[WHAT TO PRODUCE]
Please copy out every line in the entries that includes the word "with".

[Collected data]
______________________________
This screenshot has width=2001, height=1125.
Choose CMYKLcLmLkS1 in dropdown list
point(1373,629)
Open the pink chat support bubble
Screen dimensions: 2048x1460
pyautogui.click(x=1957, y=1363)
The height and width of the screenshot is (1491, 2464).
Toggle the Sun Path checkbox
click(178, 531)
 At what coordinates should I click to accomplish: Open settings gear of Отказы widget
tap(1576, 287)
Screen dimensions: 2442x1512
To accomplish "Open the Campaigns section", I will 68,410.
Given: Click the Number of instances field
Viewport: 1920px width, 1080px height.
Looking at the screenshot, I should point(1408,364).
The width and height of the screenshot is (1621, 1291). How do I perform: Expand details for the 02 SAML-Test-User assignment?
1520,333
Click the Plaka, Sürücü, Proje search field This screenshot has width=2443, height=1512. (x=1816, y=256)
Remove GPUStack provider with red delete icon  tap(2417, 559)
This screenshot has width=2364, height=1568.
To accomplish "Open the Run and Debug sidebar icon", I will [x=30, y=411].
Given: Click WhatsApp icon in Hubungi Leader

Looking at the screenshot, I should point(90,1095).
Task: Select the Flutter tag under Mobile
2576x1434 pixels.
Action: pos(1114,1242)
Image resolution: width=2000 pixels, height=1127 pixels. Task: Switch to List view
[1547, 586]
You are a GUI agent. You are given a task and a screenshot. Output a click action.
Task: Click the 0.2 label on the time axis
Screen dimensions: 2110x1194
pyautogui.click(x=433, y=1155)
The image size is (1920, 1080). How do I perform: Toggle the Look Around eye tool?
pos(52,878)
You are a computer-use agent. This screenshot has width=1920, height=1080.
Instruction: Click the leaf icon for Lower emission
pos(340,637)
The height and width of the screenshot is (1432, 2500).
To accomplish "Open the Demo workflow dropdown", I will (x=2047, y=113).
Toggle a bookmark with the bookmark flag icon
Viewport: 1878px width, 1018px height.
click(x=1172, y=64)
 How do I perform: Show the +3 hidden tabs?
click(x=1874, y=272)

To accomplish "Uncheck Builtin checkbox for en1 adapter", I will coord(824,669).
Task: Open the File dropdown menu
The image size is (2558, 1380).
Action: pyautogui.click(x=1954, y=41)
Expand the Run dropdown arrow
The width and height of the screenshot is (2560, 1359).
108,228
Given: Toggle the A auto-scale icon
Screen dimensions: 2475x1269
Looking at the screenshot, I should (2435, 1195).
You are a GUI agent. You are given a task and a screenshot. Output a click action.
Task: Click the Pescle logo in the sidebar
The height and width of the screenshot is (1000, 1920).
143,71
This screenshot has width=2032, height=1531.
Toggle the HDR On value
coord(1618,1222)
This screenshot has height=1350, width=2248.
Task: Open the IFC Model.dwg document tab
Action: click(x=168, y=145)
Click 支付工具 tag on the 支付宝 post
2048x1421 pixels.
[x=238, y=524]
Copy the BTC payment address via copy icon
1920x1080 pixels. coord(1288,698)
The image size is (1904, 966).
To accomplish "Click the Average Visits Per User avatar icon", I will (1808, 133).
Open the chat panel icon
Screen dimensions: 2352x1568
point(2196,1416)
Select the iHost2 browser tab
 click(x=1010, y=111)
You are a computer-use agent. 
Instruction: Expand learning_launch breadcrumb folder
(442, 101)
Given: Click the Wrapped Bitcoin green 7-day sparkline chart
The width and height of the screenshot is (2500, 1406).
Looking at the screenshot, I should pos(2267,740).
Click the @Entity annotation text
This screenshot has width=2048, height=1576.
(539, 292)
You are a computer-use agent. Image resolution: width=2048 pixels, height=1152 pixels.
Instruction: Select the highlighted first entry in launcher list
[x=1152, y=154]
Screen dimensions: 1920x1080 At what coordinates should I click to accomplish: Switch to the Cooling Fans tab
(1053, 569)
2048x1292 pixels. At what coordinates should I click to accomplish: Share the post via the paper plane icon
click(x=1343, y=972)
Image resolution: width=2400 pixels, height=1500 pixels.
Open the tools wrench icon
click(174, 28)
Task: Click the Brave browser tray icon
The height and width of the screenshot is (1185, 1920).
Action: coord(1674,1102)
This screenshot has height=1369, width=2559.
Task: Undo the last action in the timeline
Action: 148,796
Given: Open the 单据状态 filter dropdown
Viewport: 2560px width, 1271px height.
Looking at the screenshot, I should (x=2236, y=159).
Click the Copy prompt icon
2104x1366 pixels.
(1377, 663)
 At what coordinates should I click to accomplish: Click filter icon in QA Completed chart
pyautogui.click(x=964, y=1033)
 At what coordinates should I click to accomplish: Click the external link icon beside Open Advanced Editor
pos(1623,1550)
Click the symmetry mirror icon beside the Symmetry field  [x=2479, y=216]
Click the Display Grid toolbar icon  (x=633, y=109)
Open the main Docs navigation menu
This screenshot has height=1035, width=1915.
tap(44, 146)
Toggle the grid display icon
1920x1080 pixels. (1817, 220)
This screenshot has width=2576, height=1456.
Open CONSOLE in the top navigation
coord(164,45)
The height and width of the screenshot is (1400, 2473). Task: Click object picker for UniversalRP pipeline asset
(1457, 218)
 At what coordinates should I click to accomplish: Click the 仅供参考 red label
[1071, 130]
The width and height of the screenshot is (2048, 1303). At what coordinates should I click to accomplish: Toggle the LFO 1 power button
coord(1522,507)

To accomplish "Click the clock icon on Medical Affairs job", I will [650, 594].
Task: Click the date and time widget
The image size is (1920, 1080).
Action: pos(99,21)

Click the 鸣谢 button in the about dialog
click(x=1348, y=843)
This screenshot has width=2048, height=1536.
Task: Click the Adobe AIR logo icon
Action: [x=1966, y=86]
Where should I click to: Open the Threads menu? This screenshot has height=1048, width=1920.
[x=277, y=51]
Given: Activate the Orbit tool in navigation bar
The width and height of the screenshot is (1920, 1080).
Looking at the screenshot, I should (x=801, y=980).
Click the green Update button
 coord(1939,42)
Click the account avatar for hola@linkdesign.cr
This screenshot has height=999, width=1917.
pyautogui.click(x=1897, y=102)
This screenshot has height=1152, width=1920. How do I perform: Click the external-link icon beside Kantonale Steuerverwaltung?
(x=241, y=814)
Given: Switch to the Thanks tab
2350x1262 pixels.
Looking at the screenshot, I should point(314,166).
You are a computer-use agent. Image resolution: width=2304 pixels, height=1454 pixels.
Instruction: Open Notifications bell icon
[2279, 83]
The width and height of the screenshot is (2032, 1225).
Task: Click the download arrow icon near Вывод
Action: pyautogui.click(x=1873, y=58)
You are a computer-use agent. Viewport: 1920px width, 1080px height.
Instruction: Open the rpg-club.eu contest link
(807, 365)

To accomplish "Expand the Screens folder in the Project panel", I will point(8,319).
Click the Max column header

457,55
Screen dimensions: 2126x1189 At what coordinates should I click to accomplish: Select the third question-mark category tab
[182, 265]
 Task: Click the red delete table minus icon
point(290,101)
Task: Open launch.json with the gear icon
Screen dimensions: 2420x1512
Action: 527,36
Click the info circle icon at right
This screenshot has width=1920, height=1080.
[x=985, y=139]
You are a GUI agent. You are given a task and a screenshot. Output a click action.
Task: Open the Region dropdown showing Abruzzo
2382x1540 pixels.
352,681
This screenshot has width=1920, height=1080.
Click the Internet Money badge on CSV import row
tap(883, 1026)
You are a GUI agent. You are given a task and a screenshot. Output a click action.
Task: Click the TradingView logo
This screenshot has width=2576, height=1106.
______________________________
[SOLUTION TO THE EXERCISE]
Remove GPUStack provider with red delete icon  tap(2417, 559)
Toggle a bookmark with the bookmark flag icon
Task: Open launch.json with the gear icon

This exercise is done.